##### PROVIDED DATA #####

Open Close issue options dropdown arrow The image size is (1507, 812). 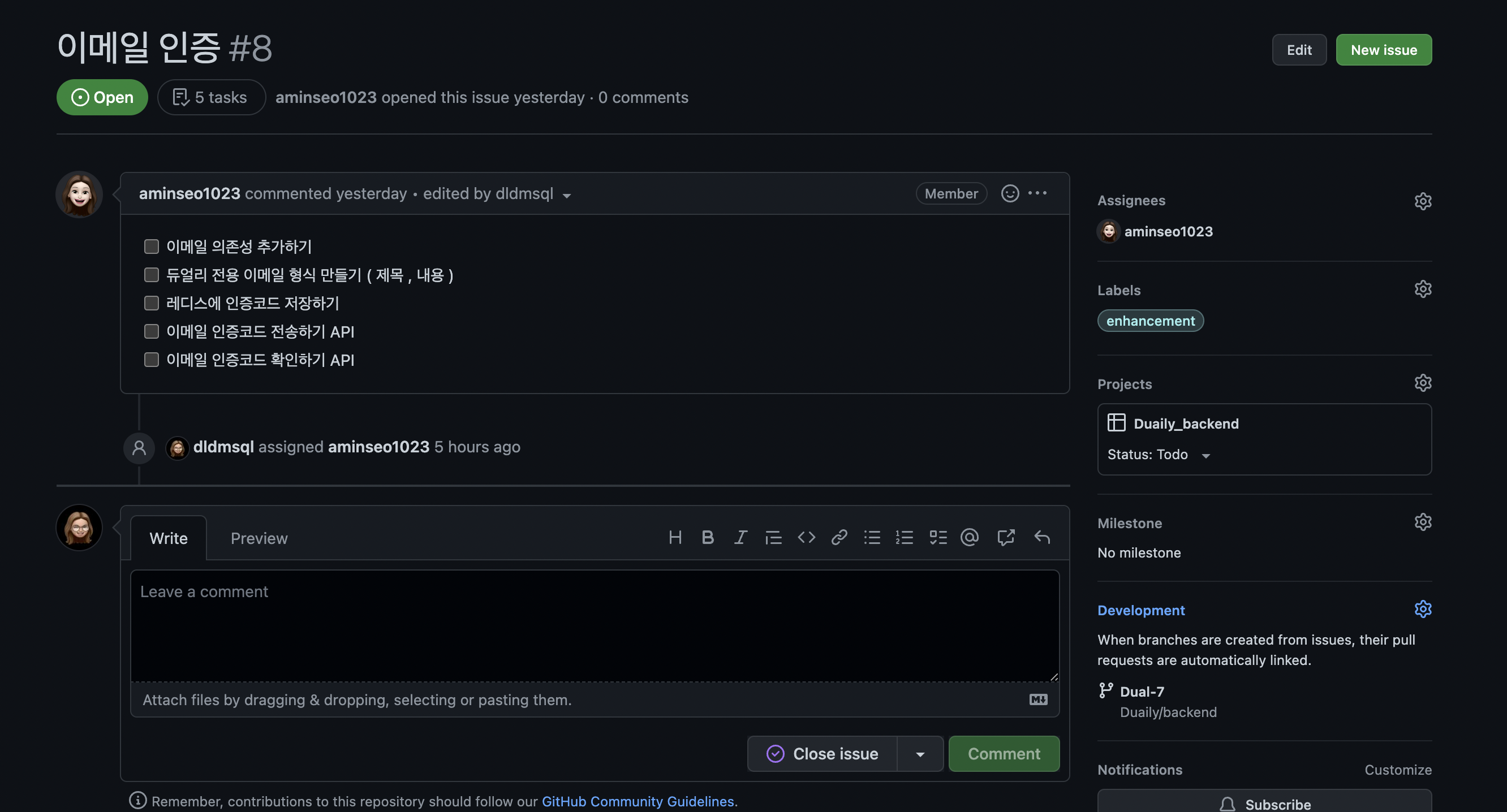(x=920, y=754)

#####
##### PROVIDED DATA #####

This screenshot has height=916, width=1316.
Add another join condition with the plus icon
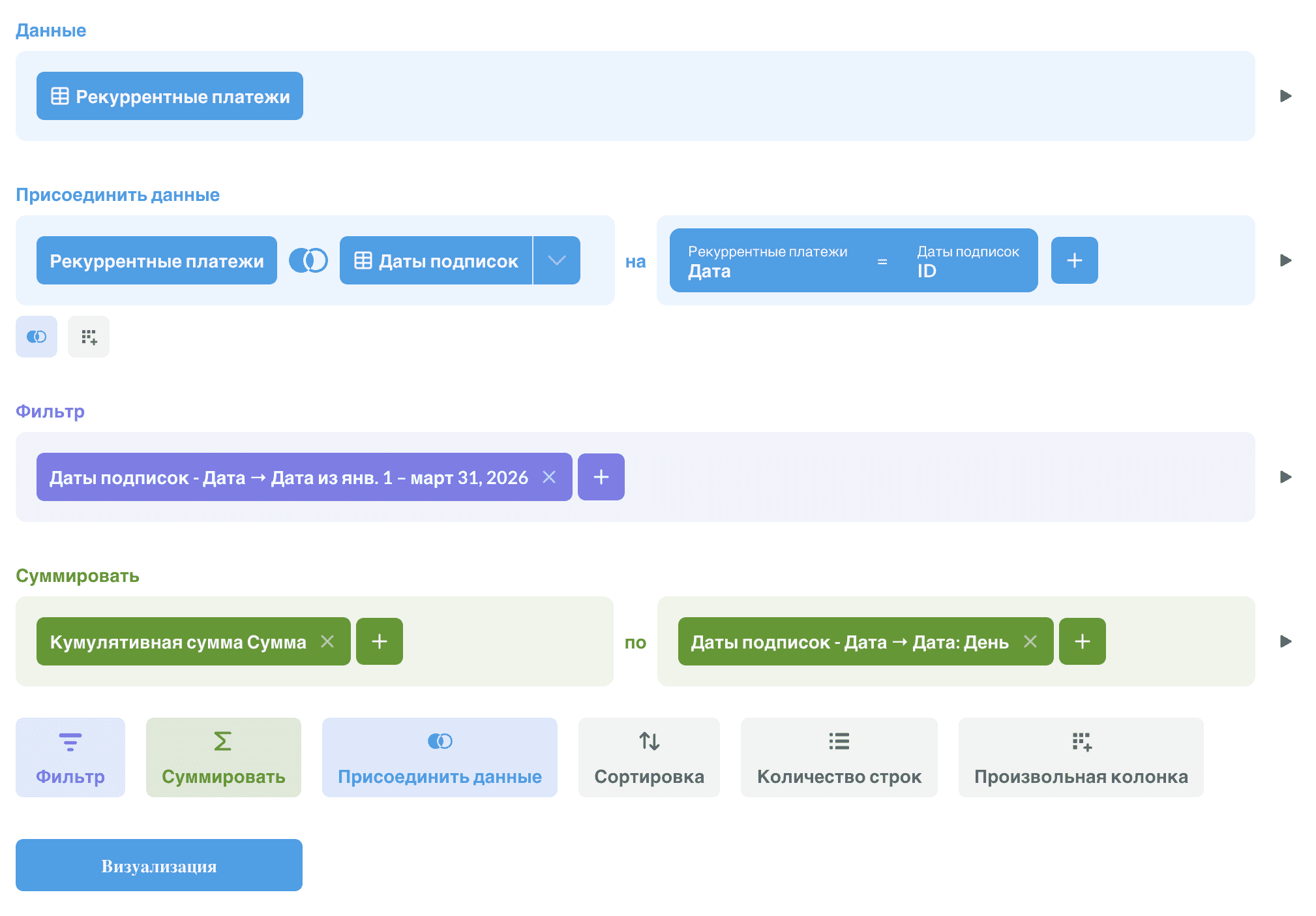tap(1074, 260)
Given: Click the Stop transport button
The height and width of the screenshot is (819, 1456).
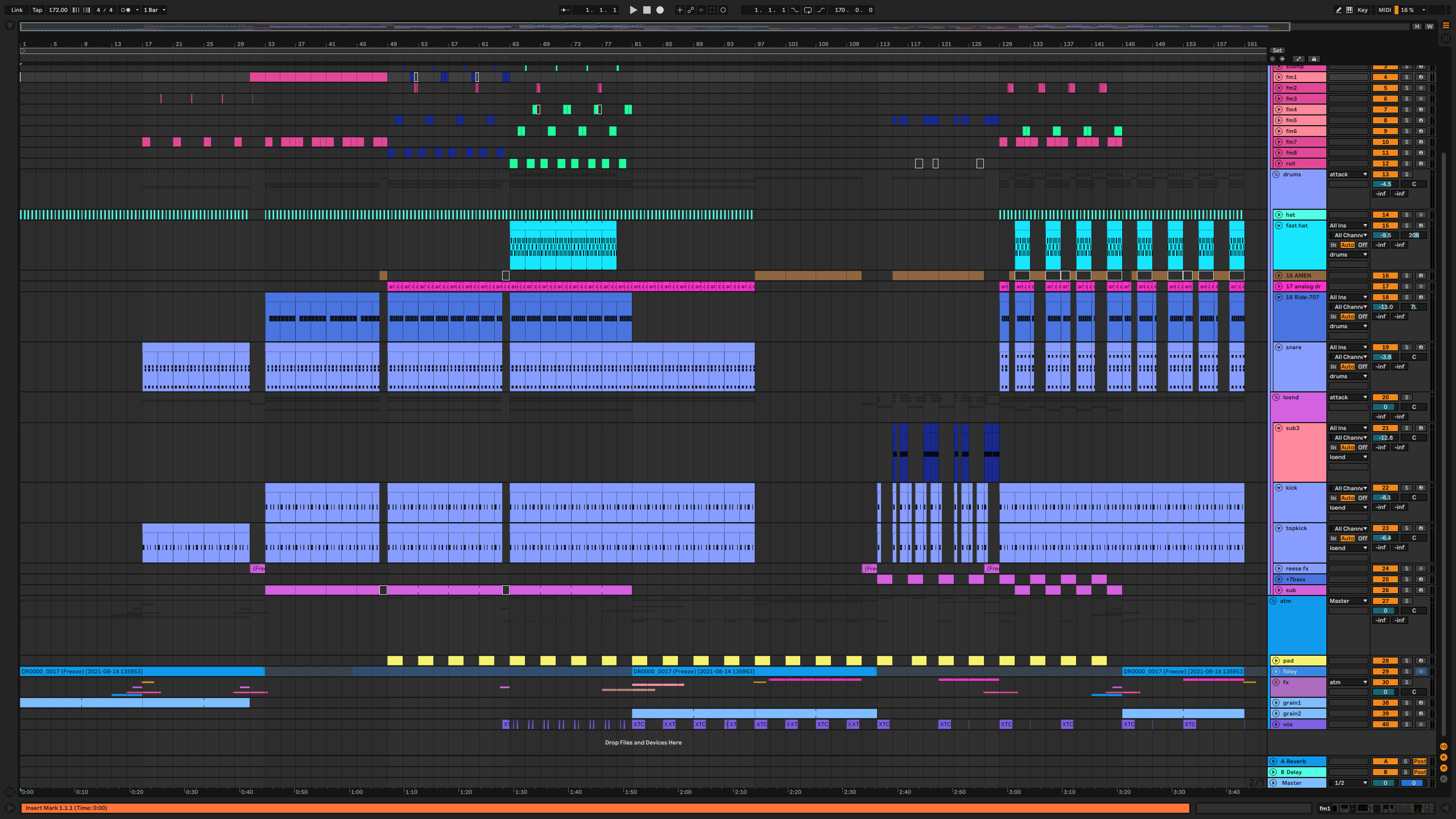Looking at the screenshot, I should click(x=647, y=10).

#####

REQUIREMENT - Please write out the lines as a numbered list, starting with the line that contains "Given: Click the Stop transport button" and going on through the line that contains "Looking at the". Skip any blank lines and leave the pictures out.

TASK SOLUTION -
1. Given: Click the Stop transport button
2. The height and width of the screenshot is (819, 1456).
3. Looking at the screenshot, I should click(x=647, y=10).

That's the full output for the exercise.